La instalación de parquímetros digitales en el centro histórico de Coatepec encendió la polémica y provocó la intervención directa de la gobernadora de Veracruz, Rocío Nahle García, quien manifestó abiertamente su rechazo al proyecto y pidió al alcalde electo revisar a fondo e incluso revertir la medida aprobada por la administración municipal saliente.
El posicionamiento de la mandataria estatal se dio luego del operativo realizado en el primer cuadro del pueblo mágico, donde personal del ayuntamiento desalojó a comerciantes ambulantes como parte de las acciones previas a la puesta en marcha del sistema de cobro por estacionamiento.
Durante la intervención se liberaron accesos en las inmediaciones del Palacio Municipal y del mercado Miguel Rebolledo, además de retirar puestos ubicados en calles como Miguel Lerdo y Primera de Carlos A. Carrillo, mientras patrullas municipales permanecieron en la zona para impedir la reinstalación de los vendedores.
Nahle García consideró que la decisión del actual cabildo no es adecuada para un municipio con vocación turística y con la denominación de pueblo mágico, al advertir que podría generar afectaciones económicas y sociales, por lo que llamó a analizar con mayor responsabilidad el impacto de la medida.
La gobernadora solicitó al próximo presidente municipal, Jorge Ignacio Luna, revisar el acuerdo aprobado por la administración encabezada por Raymundo Andrade Rivera, y no descartó que el proyecto pueda echarse atrás antes de entrar en operación.
El esquema de parquímetros virtuales fue aprobado en sesión de cabildo el 31 de octubre de 2025 y contempla la regulación del estacionamiento en al menos 14 calles del centro histórico, mediante un sistema digital sin dispositivos físicos, con el objetivo de mejorar la rotación vehicular.

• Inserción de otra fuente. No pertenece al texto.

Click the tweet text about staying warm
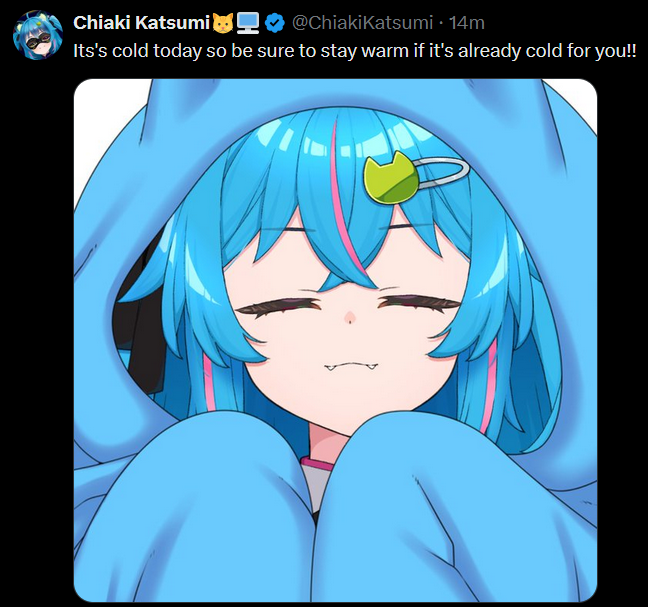Image resolution: width=648 pixels, height=607 pixels. click(355, 51)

Sin embargo, el proyecto no estuvo exento de críticas desde su aprobación, ya que ediles y ciudadanos cuestionaron la falta de planeación, el momento en que se autorizó —al cierre del trienio— y el estado deteriorado de las vialidades, factores que, señalaron, afectan la imagen urbana y la experiencia turística.
La controversia abrió un debate público entre comerciantes, habitantes y autoridades, dejando en el aire la aplicación del programa y colocando la decisión final en manos de la próxima administración municipal.